Peripheral neuropathy due to biweekly paclitaxel, epirubicin and cisplatin in patients with advanced ovarian cancer

We assessed the peripheral neuropathic changes induced by biweekly combination chemotherapy including paclitaxel 100-165 mg/m(2) (in a 3-h infusion), epirubicin 75mg/m(2) and cisplatin 50 mg/m(2) (TEC) in patients with advanced ovarian cancer. Neurologic evaluation, including a standardized questionnaire, bed-side neurological examination, and quantitative determination of vibratory perception thresholds (VPT) and grip strength took place before therapy, after 3 and 6 cycles, and thereafter whenever possible.

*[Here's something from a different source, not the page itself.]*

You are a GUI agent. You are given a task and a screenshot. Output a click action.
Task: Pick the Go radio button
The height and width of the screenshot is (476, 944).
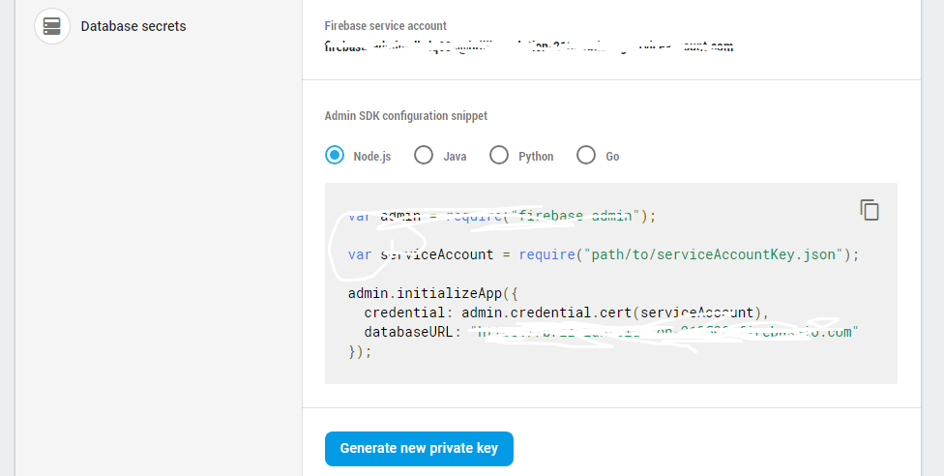[x=586, y=155]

During chemotherapy all patients received granulocyte colony stimulating factor from days 2 to 12. Pretreated patients received amifostine two times, before epirubicin and before cisplatin administration. Neuropathic symptoms developed in 11/13 non-pretreated patients and in 7/9 chemotherapy-pretreated patients. Neuropathic signs developed in all patients. Neuropathic symptoms and signs were predominantly sensory in character. VPT changes developed primarily in the feet. According to National Cancer Institute of Canada Common Toxicity Criteria, grade 3 peripheral neuropathy after 6 cycles developed in 1/6 and 2/4 non-pretreated patients who received TEC containing paclitaxel 150 and 165 mg/m(2), respectively. We conclude that peripheral neuropathy is dose-limiting in chemonaive patients treated with biweekly TEC combination chemotherapy, at paclitaxel dose level 165 mg/m(2) in a 3-h intravenous administration.